Der 56-Jährige weiß, dass er noch nie so nah vor einem Wahlsieg stand. Grund genug, sich in einem anderen Licht zu zeigen. Seit dem Beginn der Wahlkampagne schlug der Radikale scheinbar versöhnliche Töne. Er sorgte sich um seine Bürger, zeigte Gefühle: "Ich habe mein ganzes Leben Serbien gewidmet und ich bin mit meinem ganzen Herzen in dieser Kampagne, die vielleicht meine letzte ist, aber mir mit größter Wahrscheinlichkeit Erfolg bringen wird", sagt er zu seinen Anhängern. "Ich habe den Bürgern angeboten, dass sie zum ersten Mal mit dem Herzen entscheiden, wer an der Macht sein soll. Der Verstand wird dann dem Herz folgen."

Entscheidung über die Zukunft

Der Verstand sollte den Serben aber auch in Erinnerung bringen, dass Nikolic nichts anderes als ein Ultranationalist ist, der in den 90-er Jahren eine wichtige Rolle gespielt hat. Mit seiner Politik eines Großserbien kann er das Land erneut in die Isolation führen. Ein Szenario, das auch Nikolic selbst nicht ausschließt. "Haben Sie den teuren persischen Teppich gesehen, der aus Goldfäden genäht wurde? Das ist die EU. Aber der Teppich hat ein Loch, und dieses Loch werden wir sein", sagt der nationalistische Herausforderer.
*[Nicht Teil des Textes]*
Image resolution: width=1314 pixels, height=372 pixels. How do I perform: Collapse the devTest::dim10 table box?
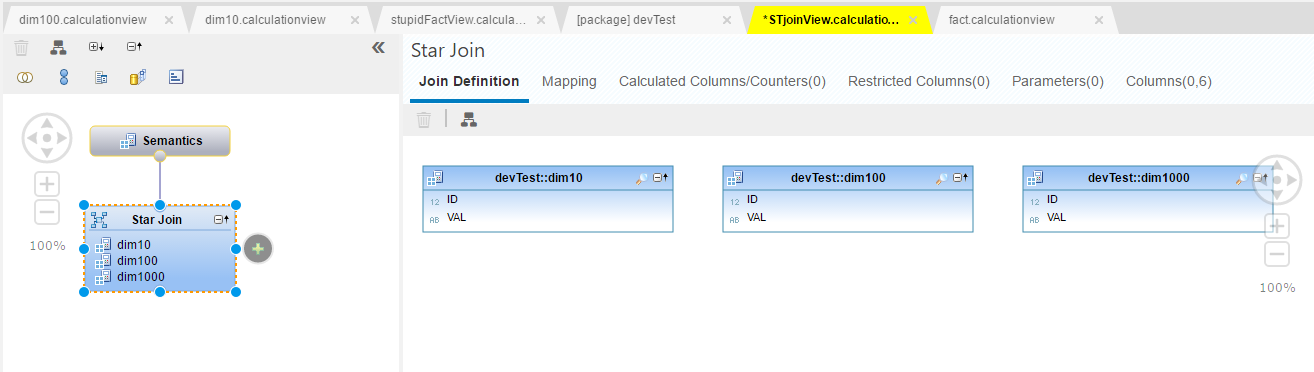tap(660, 178)
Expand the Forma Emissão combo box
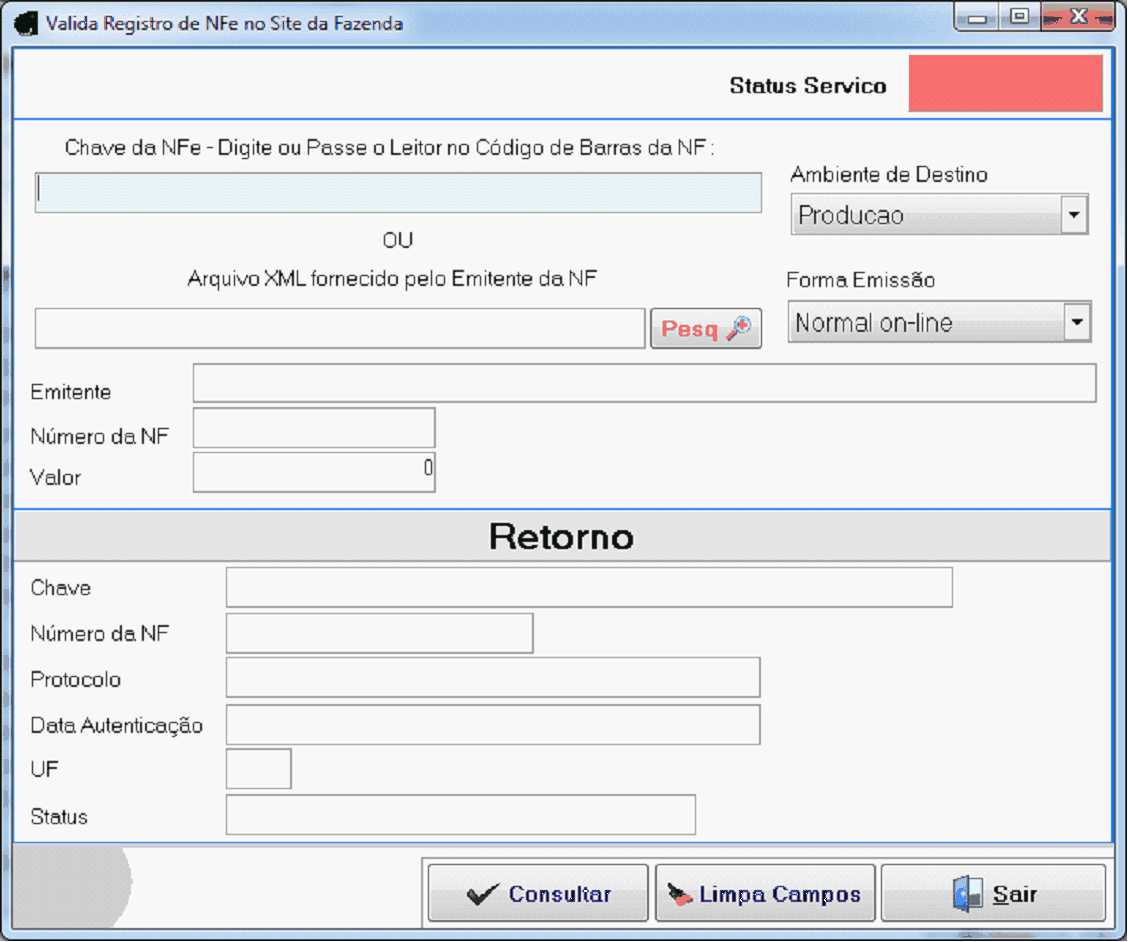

Eine Frau läuft an Wahlplakaten der beiden Kandidaten Boris Tadic (links) und Tomislav Nikolic (rechts) vorbei, (Quelle: AP)
Wie die Wahl ausgeht, ist noch völlig offenBild: AP

Präsident Tadic hat keine große politische Unterstützung bekommen. Viele haben ihn im Stich gelassen, doch er weiß, dass es bei dieser Wahl um die Zukunft Serbiens geht. Seit dem Jahr 200 befindet sich Serbien auf dem Weg der Veränderung. "Wir sind damals Richtung Europa losgegangen, weil wir unser Land verbessern wollten. Das ist aber ein langsamer Prozess und ich weiß, dass wir nicht so gut leben, wie wir wollen. Aber, ich bin mir sicher, dass wir auf dem richtigen Weg sind und dass das bessere Leben vor uns steht", sagt Tadic.

Wohin die Reise am Sonntag geht, ist nicht zuletzt deshalb völlig offen, weil die EU mit ihren halbherzigen Initiativen beim serbischen Normalbürger eher für Verwirrung als für Klarheit sorgt.